Industrie bangt um Energieversorgungssicherheit

Die Nationale Kraftwerksstrategie 2026 der Bundesregierung diskutierten Vertreter von Industrie und Energieversorgern in Berlin. Sie forderten schnell den Bau von Ersatzkraftwerken.
Deutsche Wirtschaftsvertreter stehen fordern eine sichere und kontinuierliche Energieversorgung für Zeiten ohne Strom aus Windkraft und Sonne. Im Forum für Zukunftsenergien diskutierten Experten der Energiewirtschaft, Netzbetreiber, Industrievertreter und Politiker in Berlin verschiedene Ansätze und Perspektiven für die erfolgreiche Umsetzung dieser Strategie.
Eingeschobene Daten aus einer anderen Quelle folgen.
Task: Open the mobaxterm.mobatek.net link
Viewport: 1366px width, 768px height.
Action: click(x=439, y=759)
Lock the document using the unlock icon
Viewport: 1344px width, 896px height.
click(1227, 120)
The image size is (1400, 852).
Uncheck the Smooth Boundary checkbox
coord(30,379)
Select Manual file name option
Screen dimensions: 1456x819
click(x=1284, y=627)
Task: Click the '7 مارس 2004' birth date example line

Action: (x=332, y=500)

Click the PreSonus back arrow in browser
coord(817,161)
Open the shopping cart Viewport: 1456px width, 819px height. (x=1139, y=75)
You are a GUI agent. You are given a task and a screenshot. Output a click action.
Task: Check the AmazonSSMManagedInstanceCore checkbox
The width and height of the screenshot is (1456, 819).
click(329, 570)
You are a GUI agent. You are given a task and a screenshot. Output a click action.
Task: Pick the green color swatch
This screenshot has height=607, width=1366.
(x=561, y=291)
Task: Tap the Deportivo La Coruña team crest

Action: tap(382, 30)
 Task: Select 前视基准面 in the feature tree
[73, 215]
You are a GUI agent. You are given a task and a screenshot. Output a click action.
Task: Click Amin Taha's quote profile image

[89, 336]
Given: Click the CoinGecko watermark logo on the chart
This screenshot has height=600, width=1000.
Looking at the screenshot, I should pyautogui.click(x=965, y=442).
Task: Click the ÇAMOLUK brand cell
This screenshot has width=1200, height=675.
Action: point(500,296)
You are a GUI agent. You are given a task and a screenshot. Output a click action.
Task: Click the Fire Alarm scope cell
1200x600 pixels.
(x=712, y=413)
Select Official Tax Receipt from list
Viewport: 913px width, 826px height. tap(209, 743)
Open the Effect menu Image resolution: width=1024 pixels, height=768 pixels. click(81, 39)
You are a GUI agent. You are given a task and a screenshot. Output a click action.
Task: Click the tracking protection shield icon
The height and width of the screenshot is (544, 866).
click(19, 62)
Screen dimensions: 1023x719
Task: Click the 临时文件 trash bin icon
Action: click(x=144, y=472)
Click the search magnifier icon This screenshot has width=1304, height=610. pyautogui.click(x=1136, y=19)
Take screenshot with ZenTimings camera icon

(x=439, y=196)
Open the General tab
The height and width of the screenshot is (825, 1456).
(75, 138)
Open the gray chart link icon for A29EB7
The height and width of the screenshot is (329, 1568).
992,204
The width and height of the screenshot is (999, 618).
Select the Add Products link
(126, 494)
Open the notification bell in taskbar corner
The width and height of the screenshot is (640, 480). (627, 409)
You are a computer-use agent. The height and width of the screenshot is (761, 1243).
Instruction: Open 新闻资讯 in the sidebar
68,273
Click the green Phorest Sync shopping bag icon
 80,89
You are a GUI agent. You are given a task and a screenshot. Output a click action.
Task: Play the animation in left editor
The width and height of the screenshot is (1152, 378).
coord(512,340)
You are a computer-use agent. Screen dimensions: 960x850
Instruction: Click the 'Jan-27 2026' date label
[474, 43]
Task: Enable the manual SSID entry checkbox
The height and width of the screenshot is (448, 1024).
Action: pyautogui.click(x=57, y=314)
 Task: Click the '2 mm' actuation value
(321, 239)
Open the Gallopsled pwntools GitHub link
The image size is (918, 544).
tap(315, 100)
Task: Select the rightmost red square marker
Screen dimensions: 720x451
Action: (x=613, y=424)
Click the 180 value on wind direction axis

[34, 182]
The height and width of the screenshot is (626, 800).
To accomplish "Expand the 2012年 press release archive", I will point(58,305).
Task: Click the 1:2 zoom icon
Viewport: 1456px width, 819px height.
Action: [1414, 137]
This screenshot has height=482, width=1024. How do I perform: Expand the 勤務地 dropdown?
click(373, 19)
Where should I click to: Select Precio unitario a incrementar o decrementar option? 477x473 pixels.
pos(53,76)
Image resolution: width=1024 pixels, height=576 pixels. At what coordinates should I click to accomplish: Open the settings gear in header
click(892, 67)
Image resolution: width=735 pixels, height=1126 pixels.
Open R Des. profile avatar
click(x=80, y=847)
Sebastian Schleich, Referent für Sonderaufgaben nichtstandardisierter Märkte der Transnet BW, betonte in seinem Vortrag die Dringlichkeit der Kraftwerksstrategie der Bundesregierung. Insbesondere der Neubau von wasserstofffähigen Gaskraftwerken sei unabdingbar für die System- und Versorgungssicherheit. Er äußerte Bedenken, ob der bisher bekanntgewordene Umfang der Strategie ausreichend sei, um den bis 2030 notwendigen Zubau rechtzeitig zu fördern. Nach seiner Auffassung sei mindestens eine Kapazität von 21.000 MW bis dahin erforderlich.

Zudem müsse eine regionale Komponente in der Kraftwerksausschreibung dafür sorgen, dass die neuen Anlagen netzdienlich errichtet werden, appellierte Schleich. So sei speziell im Süden und Westen Deutschlands ausreichend gesicherte Leistung nötig, um den Kohleausstieg bis 2030 zu realisieren. Als Lösungsansatz schlug er, basierend auf einer Enervis-Studie, einen „Neubau-Vorschuss“ vor. Dieser könne als EU-rechtskonformer Baustein zur Regionalisierung der Maßnahmen in der Kraftwerksstrategie dienen.

Zeit und Geld werden knapp

Als Anlagenbauer hoffte Tilman Tütken, Vice President Strategic Projects bei MAN Energy Solutions, verstärkt Kraftwerke im Heimatmarkt errichten zu können. Dafür brauche es aber klare und realistische technische Anforderungen sowie definierte Zeiträume. Besonderer Fokus sollte nach Tütken auf der Verfügbarkeit von Wasserstoff für die Stromerzeugung liegen. Er bedauerte, dass Fachleute bisher zu wenig gehört wurden, wenn es um klare Standards zum Beispiel für die Wasserstofffähigkeit von Anlagen („H2-Readiness“) geht.

Tütken wies darauf hin, dass voraussichtlich etwa zwei Drittel der erneuerbaren Kraftstoffe für Deutschland importiert werden müssten. Dafür sollten auch erneuerbare Brennstoffe wie Ammoniak, Methan und Methanol in Betracht gezogen werden, die besser für den Transport geeignet seien als Wasserstoff. Abschließend betonte Tütken die Bedeutung der Wärme in der Kraftwerksstrategie und warnte davor, Abwärme von Kraftwerken ungenutzt zu lassen. Er mahnte eine schnelle Umsetzung der Strategie an, da jedes neue Kraftwerk mindestens 36 Monate für die Umsetzung benötige.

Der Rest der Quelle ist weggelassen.